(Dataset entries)

▬▬▬▬▬▬▬▬▬▬

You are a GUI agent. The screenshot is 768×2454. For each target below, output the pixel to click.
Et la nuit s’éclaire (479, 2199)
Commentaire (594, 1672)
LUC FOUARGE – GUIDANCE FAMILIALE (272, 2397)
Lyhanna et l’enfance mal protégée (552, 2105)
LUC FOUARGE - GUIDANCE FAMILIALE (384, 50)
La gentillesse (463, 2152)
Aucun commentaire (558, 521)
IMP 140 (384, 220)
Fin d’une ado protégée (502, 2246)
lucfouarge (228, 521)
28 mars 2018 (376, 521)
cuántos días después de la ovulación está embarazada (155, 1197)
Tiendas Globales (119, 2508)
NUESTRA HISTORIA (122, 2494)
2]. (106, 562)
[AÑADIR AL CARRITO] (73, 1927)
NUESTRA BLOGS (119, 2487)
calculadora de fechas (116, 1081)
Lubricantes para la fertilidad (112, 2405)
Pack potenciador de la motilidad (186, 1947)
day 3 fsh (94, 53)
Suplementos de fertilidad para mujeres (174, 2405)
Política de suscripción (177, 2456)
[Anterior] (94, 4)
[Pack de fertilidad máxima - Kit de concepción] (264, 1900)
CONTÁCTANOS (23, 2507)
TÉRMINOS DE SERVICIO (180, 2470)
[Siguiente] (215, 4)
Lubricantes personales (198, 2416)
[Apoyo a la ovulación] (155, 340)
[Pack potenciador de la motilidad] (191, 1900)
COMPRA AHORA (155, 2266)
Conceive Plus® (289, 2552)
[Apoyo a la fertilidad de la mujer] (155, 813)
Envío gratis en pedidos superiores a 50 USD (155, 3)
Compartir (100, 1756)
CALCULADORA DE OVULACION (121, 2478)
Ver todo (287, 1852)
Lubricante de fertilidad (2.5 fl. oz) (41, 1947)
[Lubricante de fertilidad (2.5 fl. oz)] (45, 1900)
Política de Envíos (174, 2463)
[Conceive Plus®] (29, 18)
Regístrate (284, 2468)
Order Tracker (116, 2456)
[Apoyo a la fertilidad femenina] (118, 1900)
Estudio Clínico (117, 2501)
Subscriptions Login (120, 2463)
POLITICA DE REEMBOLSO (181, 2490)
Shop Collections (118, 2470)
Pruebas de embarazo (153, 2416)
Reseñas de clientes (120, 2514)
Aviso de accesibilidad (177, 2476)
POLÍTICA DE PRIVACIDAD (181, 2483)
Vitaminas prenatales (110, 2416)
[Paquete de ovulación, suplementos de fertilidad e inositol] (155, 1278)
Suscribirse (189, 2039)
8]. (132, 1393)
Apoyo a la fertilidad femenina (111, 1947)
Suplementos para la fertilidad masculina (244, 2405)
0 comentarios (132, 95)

▬▬▬▬▬▬▬▬▬▬

▶ Assignment:
Using the data above, print exactly the lines from the line that contains "day 3 fsh (94, 53)" through the line that contains "Estudio Clínico (117, 2501)", with both included.

▶ Exercise result:
day 3 fsh (94, 53)
Suplementos de fertilidad para mujeres (174, 2405)
Política de suscripción (177, 2456)
[Anterior] (94, 4)
[Pack de fertilidad máxima - Kit de concepción] (264, 1900)
CONTÁCTANOS (23, 2507)
TÉRMINOS DE SERVICIO (180, 2470)
[Siguiente] (215, 4)
Lubricantes personales (198, 2416)
[Apoyo a la ovulación] (155, 340)
[Pack potenciador de la motilidad] (191, 1900)
COMPRA AHORA (155, 2266)
Conceive Plus® (289, 2552)
[Apoyo a la fertilidad de la mujer] (155, 813)
Envío gratis en pedidos superiores a 50 USD (155, 3)
Compartir (100, 1756)
CALCULADORA DE OVULACION (121, 2478)
Ver todo (287, 1852)
Lubricante de fertilidad (2.5 fl. oz) (41, 1947)
[Lubricante de fertilidad (2.5 fl. oz)] (45, 1900)
Política de Envíos (174, 2463)
[Conceive Plus®] (29, 18)
Regístrate (284, 2468)
Order Tracker (116, 2456)
[Apoyo a la fertilidad femenina] (118, 1900)
Estudio Clínico (117, 2501)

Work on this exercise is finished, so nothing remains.